If it actually succeeds in this is up to you I suppose, but it should definitely warrant your interest. What if you're unknowingly spending your customers money and time on things that could be so much simpler. Of course, you can't investigate every single claim but when so many people you trust is telling you there's something going on here then you're being irresponsible not investigating.

"web.xml, struts-config.xml, tiles-config.xml, ejb-jar.xml, applicationContext.xml, DTOs, services, .tlds, JSP tags etc?"

Indeed, but I don't think I am alone in saying that I don't find that stuff too difficult? I mean really... it isn't that hard. That is the price you pay for flexibility (the real issue is if you want that flexibility. I do.).

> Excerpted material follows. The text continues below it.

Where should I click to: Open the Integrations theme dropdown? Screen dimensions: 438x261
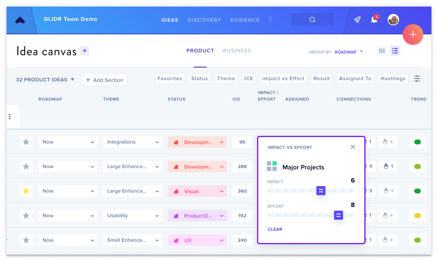pos(132,142)
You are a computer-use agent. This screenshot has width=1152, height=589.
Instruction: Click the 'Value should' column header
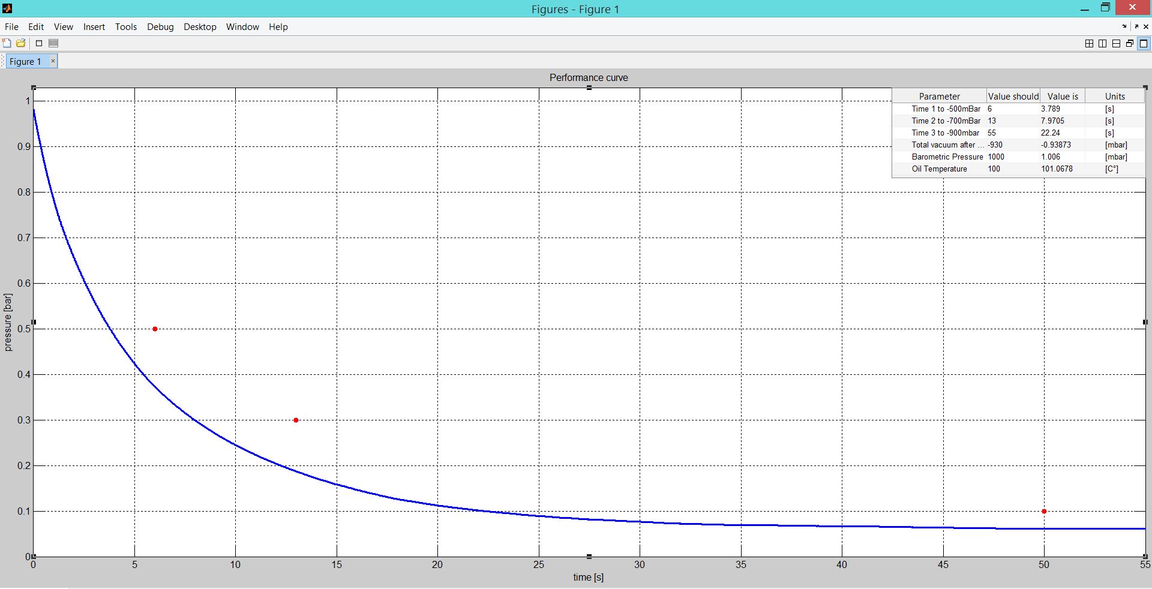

I would rather "waste my time" building a system in a stable platform, that is relatively future proof in terms of what you can run it on (Websphere on mainframe - if you must !), then building it in whatever flavour-of-the-month web framework happens to find its way into my RSS feeds.

I am sure that ruby on rails could be/is a great platform - but all the noise about it - is it *really* honestly about delivering more value to the customer? or is that just a cliche that developers (who are very sharp people, after all) have caught on to that allows them to play with the latest technology?

(sorry to be cynical, but I see a lot of that).

Ruby was a lot of fun, I have been using it with the FreeRide IDE that came with the "bundle" of tools and doco (more then a year or two old now, I must confess). But I just don't see myself recommending a toolset like that, where the whole IDE drops its guts at the first sign of an unhandled exception in your code - not very professional.

I know, there are lots of other ways to work with Ruby now... but still, I am trying to compare it to something "mature" like J2EE with Eclipse, or VS.Net 2003 and its "standard" toolset.

Perhaps the consolation prize will be JRuby and Ruby.net *languages* : would have a chance of having them around in an enterprise environment I guess. I haven't really talked to anyone who has been on a large .Net project yet where the DID mix languages (almost always C#, unless it was a VB port) - there must be some interesting issues/arguments in that environment ! would be interesting to see the aftermath...

Michael, on April 16 you said "incredible, but true."

Don't you mean: "incredible, but incredible."? [non-technical people don't tend to be very credible when making technical decisions].